How good came out of my disaster!
by Alex
(Mozambique)
I first volunteered in my first year summer of university. I went with a british organisation to an orphanage in Mpumalanga, South Africa.
I enjoyed every single bit of the 6 weeks I spent there. I worked as an HSS (then geography) teacher in a local combined school, teaching grade 9, and the results for my modules were exceptionally high. After school, I played with children at the haven, going on walks in the local area, reading stories, doing food pick ups and baking cakes. There were a lot of tears when I had to leave.
I actually enjoyed the experience so much, that I returned the next year, and worked as a carer for the children, this time staying for 2 months. And then the following year, when I graduated, I arranged to spend a year working and helping out on the farm and at the children's haven, and organising for a group of British volunteers to visit the haven and help there too.
That is when it all went wrong. The childen had grown up into young men and women, and the middle-aged south african guy, who was the son of the 'mummy' of the house was living there too. I started hearing snide stories about myself (well, what I could translate from Afrikaans!), and being expected to collaborate in some, let me say, not so legal practise that went on. As my Afrikaans improved, my understanding grew, and I was far from happy. The children were wonderful but the 'responsible' adults, not so. In the end, a row and a fight left me sore and sorry, but I left.

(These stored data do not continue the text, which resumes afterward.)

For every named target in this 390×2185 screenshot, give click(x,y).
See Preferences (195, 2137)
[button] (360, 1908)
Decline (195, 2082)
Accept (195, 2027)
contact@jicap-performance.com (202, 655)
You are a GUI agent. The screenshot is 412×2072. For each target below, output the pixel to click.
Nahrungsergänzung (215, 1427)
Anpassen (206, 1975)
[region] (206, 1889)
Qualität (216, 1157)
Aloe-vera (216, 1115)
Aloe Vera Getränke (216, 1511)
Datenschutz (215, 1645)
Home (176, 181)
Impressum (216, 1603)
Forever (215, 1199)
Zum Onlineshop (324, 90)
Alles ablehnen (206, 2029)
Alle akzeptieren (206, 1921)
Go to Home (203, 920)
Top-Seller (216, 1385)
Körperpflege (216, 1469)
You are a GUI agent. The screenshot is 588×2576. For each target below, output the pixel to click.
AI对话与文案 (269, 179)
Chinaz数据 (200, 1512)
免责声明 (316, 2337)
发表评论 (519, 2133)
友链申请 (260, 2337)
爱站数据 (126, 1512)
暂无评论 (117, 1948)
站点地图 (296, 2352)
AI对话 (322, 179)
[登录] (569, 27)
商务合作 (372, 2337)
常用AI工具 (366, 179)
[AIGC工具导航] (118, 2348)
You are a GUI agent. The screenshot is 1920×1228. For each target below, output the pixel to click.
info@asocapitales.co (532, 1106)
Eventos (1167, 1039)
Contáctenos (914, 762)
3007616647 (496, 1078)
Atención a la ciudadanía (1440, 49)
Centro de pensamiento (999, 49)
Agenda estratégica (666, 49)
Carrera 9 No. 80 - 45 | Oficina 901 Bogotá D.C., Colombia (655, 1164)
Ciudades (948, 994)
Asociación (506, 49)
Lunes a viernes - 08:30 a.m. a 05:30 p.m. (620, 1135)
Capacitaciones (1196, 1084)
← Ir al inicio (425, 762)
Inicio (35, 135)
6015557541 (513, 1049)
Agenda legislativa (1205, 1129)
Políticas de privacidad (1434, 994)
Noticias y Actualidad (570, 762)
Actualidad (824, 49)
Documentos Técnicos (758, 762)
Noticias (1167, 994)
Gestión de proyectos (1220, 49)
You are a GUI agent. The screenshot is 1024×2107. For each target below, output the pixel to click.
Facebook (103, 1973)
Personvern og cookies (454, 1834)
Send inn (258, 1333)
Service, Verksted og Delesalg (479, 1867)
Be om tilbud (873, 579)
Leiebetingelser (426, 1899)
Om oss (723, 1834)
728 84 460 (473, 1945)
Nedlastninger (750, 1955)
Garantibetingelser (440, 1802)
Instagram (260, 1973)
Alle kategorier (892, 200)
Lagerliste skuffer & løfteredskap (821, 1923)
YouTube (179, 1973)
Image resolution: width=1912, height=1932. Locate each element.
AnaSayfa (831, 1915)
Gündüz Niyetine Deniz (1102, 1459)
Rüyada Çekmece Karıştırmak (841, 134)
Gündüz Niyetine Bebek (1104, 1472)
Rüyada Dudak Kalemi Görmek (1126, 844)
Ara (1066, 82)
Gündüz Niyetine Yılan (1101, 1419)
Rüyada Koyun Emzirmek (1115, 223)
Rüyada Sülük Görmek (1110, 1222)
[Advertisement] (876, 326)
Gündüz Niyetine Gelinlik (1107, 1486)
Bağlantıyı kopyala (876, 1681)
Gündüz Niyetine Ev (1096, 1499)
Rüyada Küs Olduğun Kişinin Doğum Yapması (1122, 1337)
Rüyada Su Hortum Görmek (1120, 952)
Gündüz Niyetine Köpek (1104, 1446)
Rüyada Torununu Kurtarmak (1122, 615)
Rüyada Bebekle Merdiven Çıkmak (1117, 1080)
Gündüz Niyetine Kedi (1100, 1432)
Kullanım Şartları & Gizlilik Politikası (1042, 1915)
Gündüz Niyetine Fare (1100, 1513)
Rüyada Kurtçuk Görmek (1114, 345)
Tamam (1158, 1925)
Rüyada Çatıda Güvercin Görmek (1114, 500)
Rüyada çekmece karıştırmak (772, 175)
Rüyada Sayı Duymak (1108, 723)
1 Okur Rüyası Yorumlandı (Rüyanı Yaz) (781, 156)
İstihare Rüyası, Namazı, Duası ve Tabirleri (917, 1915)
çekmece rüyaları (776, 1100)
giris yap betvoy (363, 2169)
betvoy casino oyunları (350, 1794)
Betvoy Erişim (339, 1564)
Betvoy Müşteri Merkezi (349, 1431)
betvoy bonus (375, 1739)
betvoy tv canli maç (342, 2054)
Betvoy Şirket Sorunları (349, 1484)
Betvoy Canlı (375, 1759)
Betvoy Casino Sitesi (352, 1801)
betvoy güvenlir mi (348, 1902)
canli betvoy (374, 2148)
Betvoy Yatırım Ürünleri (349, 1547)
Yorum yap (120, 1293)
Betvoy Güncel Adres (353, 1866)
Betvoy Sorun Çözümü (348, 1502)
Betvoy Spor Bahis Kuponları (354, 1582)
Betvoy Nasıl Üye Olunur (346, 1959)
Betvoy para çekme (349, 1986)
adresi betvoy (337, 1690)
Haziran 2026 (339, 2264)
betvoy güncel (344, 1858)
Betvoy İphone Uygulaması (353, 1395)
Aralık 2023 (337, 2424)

Now, a couple of years on, I am engaged, and my fiance and I have started our own volunteer organisation in Zavora, Mozambique. We have based the organisation of our place and projects on the terrible experience that I had as a single woman volunteering alone in an African environment. We have made sure that every problem that was present in my own volunteer experience has been tackled, and as such now have a successful organisation that recruits many women from all over the globe. We have had only good responses, feedback and success in our projects.
It took a disasterous experience of my own to create a great organisation. I experienced the problems myself, and am now able to ensure that when under my care, other people do not.